De acordo com a classificação de Segadas Vianna, haveria ainda: 3º) a greve por "ocupação dos locais de trabalho" ("lock-in"), punida "como um duplo delito: atentado à liberdade de trabalho" e à "propriedade privada".

4º) A "boicotagem ostensiva" ou "indireta", na qual, cada dia, "um grupo de trabalhadores falta ao trabalho", permanecendo nas imediações da fábrica com cartazes, apelando ao público para que não compre seus produtos, até serem atendidas as reivindicações dos empregados.

Entre os exemplos de tais manifestações, pode-se recordar a greve dos empregados da Companhia de Cigarros Souza Cruz em 1945. Denunciando os "industriais do fumo [que sabotavam] os salários dos operários", estes últimos saíam às ruas com placas, reivindicando: "Mais pão e menos tuberculose". A "boicotagem" era considerada "falta grave", enquadrada no artigo 482 (letra b) da CLT.

Quanto a intensidade e abrangência, o autor classifica: 5º) as "greves parciais", afetando um grupo de uma fábrica ou classe; e 6º) as "greves gerais", que envolveriam a "totalidade dos trabalhadores de uma classe" e até de um país, utilizadas "como meio de pressão sobre o poder público" e as autoridades constituídas.

A participação do trabalhador em greves julgadas pelos órgãos oficiais como "ilegais" ou "ilegítimas" possibilitava aos empregadores a sua dispensa por "justa causa", sem direito à indenização. Afora isso, havia as chamadas "listas negras" ou de boicote patronal, nas quais se organizava um cadastro de "líderes" e "grevistas habituais", com o fim de não serem mais admitidos.

Conforme jurisprudência firmada no Supremo Tribunal Federal em 1951: embora admita a Constituição o "direito de greve', o exercício desse direito está subordinado à condição precípua de se haverem esgotado os meios [conciliatórios]". Dessa maneira, o incitamento ou "exortação à greve" eram também considerados crimes.

Entre os inúmeros casos julgados pela Justiça: em 1954, o operário Elício Guimarães Lima protestou contra a injustiça de que fora vítima ao ser preso em flagrante. Para tanto, contribuiu a declaração das testemunhas que o classificaram "como agitador contumaz". Embora o acusado não se achasse "dentro da fábrica", situada na rua dos Açudes (Rio de Janeiro), estava na "porta desta", "com um papel na mão, convidando a massa de operários, que acabava de almoçar, a acompanhá-lo até o escritório" onde reclamariam um abono não recebido. Em caso de recusa dos patrões, "[levantariam] a greve". Em face da "desordem" suscitada por seu ato, o Tribunal decide-se pela manutenção do auto de prisão do operário e negação do habeas corpus.

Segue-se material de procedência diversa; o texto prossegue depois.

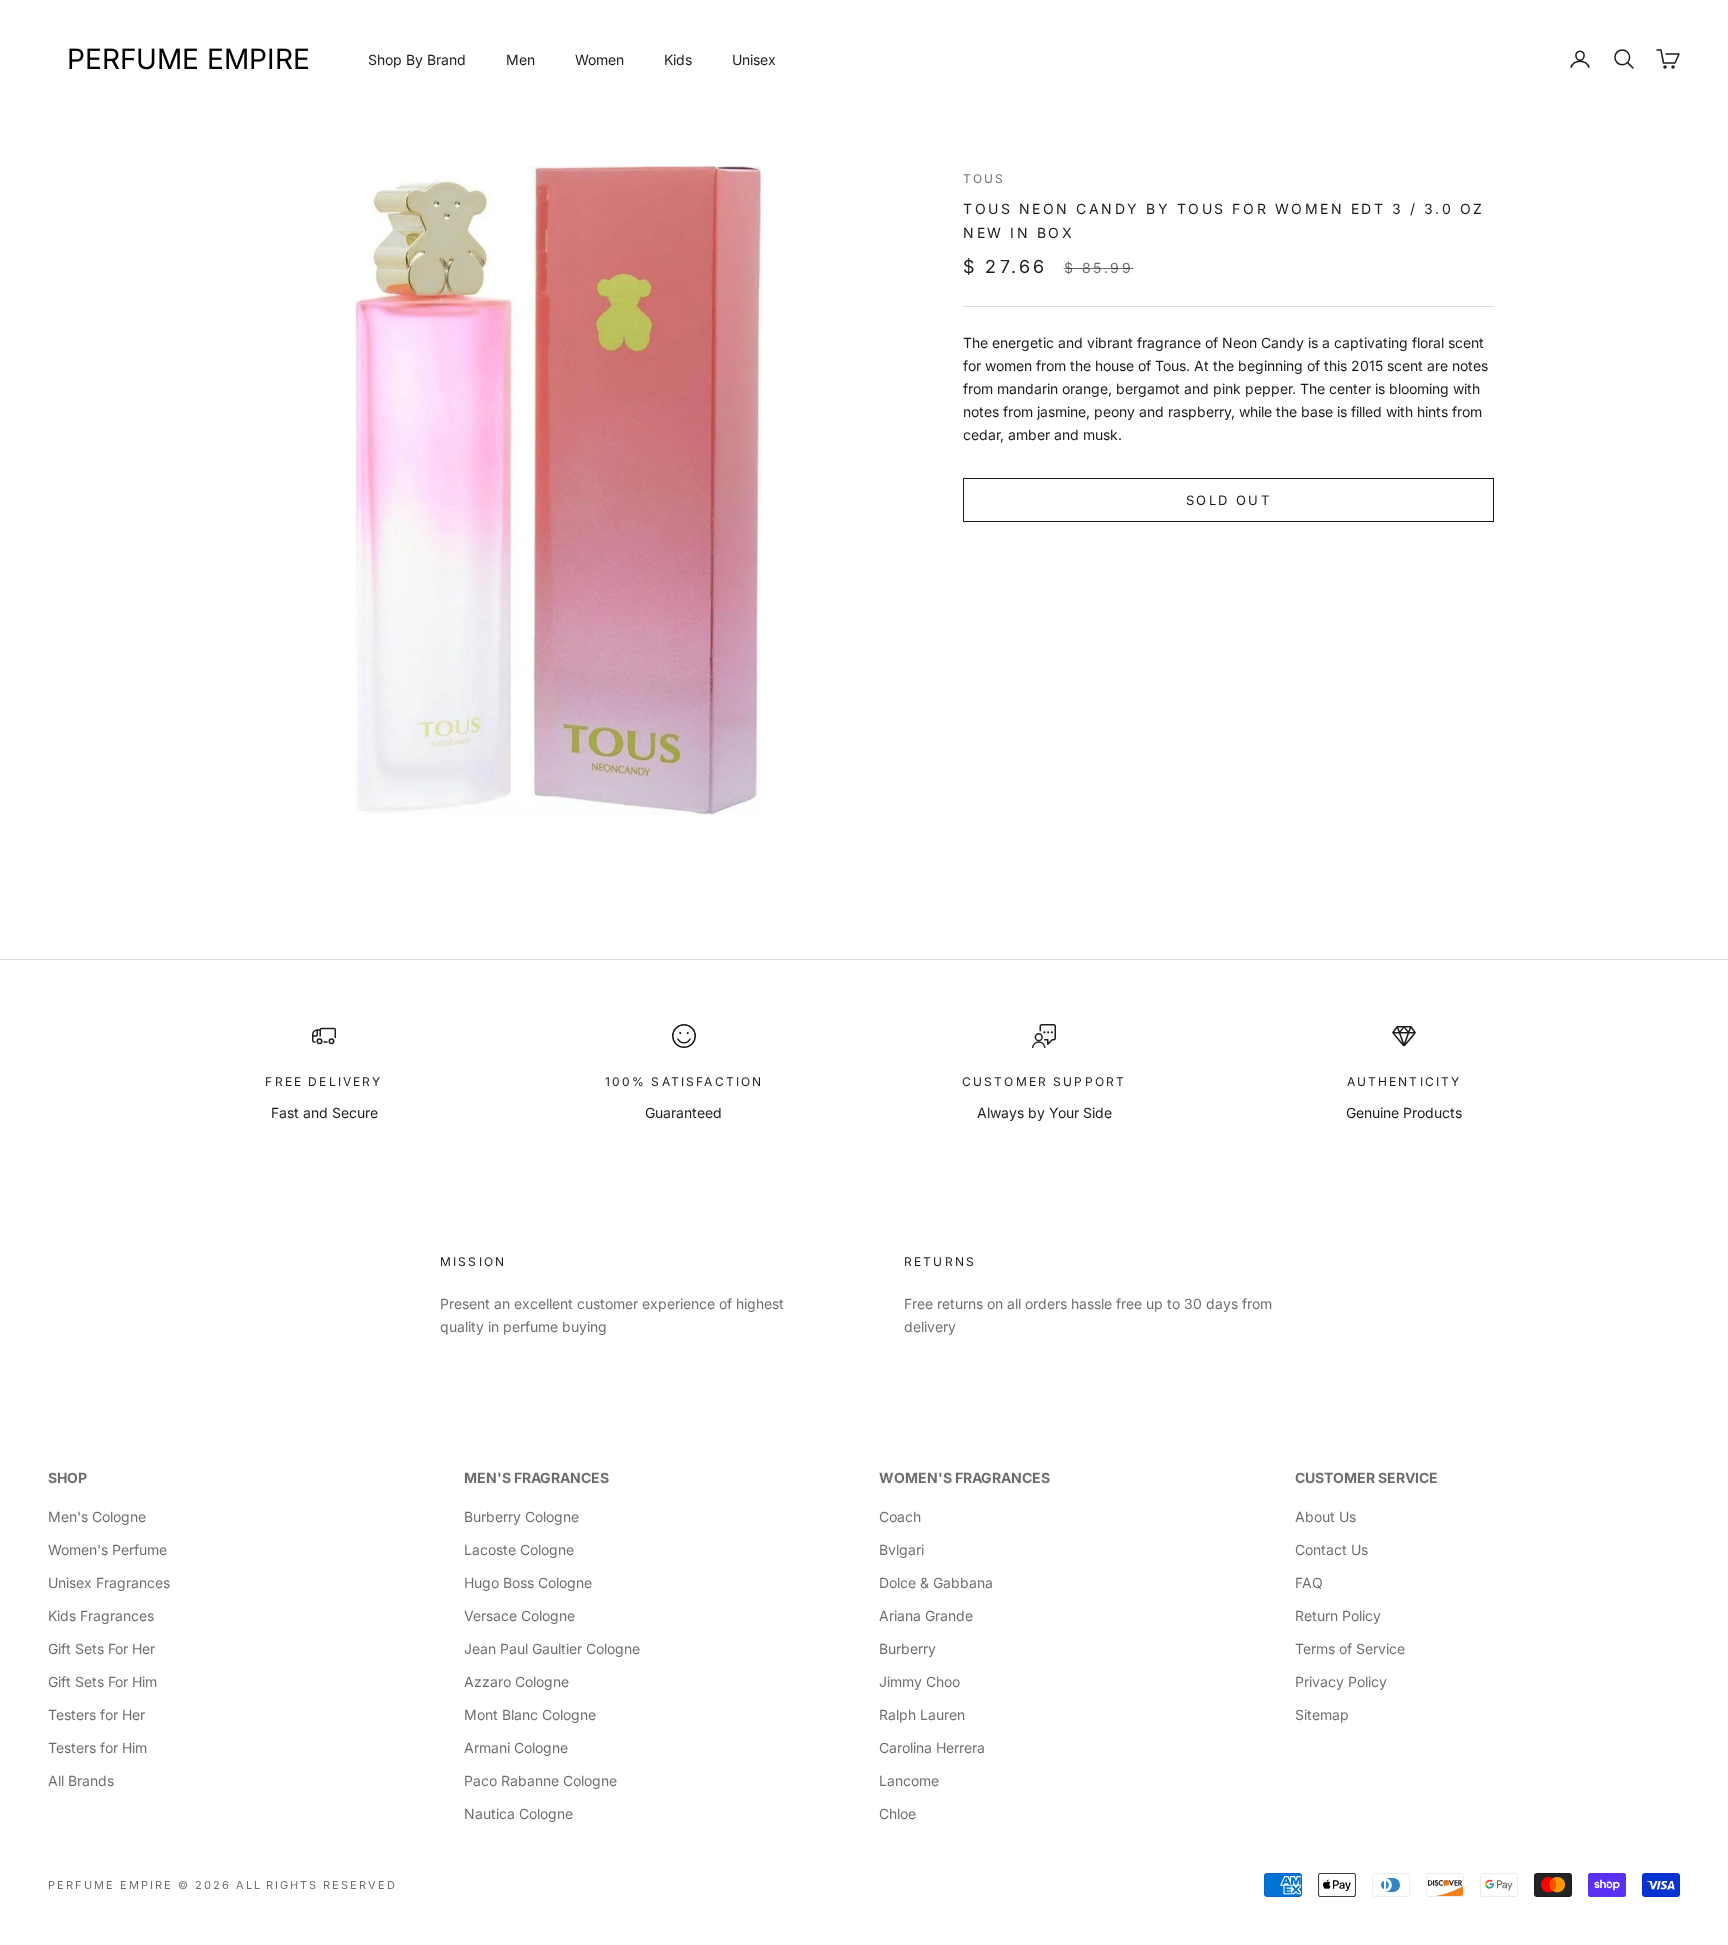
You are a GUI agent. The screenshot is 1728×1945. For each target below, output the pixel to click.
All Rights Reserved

Para os crimes de "subversão à ordem política e social" e contra a "organização do trabalho" - um dos pilares da política trabalhista, atualizada durante o segundo governo Vargas, no contexto da liberal-democracia dos anos 1950 - é importante registrar, cabia "prisão preventiva".

Em 1952, compareceram à Junta de Conciliação e Julgamento em Belém (Pará), Antônia Ferreira e outras operárias para reclamar contra a Companhia Industrial do Brasil. Elas foram "injustamente dis­pensadas" por aquiescerem em distri­buir "panfletos que lhes foram entregues à porta da usina por João Gomes", concitando as "demais empregadas a entrarem em greve". As reclamantes afiançavam desconhecer como "surgiram no meio da fábrica os panfletos de exortação à greve" e que, de "boa fé, admitiram terem distribuído alguns desses folhetos, mas sem qualquer intenção de prejudicar a empresa". A Justiça deu ganho de causa às operárias por entender, com base no Decreto-Lei nº 9.070, não ter havido a "pretendida parede".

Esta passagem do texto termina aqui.